▶ Set problem
Rewrite the listing starting at the line containing "Click the Question 1 heading" and ending at the end of the listing, substituting "Step" for "Instruction" and changing nothing else.

-- Begin Material for this exercise --

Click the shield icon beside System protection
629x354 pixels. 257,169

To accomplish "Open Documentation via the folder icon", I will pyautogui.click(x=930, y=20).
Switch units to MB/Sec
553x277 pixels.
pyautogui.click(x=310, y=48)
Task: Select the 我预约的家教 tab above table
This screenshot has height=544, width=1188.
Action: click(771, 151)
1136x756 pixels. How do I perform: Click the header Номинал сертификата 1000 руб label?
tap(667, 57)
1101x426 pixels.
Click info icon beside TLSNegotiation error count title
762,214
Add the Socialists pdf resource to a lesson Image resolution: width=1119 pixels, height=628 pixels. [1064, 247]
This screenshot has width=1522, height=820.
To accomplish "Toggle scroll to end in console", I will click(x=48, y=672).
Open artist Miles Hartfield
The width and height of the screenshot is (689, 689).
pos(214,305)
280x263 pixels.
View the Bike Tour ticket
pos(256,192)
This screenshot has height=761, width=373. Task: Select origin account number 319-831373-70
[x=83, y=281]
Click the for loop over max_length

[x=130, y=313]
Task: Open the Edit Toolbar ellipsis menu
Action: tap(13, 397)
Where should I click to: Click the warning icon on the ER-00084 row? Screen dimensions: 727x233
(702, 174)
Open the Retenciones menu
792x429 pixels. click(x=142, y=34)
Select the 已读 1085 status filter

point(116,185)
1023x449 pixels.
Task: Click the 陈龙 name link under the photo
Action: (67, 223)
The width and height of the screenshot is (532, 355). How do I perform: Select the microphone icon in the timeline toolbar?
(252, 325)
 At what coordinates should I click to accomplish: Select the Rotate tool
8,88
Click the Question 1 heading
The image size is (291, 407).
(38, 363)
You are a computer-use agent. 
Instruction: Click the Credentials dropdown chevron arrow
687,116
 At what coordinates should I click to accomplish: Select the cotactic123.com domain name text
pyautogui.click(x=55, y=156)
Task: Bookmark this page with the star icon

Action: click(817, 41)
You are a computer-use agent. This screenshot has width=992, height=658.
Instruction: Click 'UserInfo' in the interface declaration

-- End Material for this exercise --

▶ Completed exercise
Click the Question 1 heading
The image size is (291, 407).
(38, 363)
You are a computer-use agent. 
Step: Click the Credentials dropdown chevron arrow
687,116
 At what coordinates should I click to accomplish: Select the cotactic123.com domain name text
pyautogui.click(x=55, y=156)
Task: Bookmark this page with the star icon

Action: click(817, 41)
You are a computer-use agent. This screenshot has width=992, height=658.
Step: Click 'UserInfo' in the interface declaration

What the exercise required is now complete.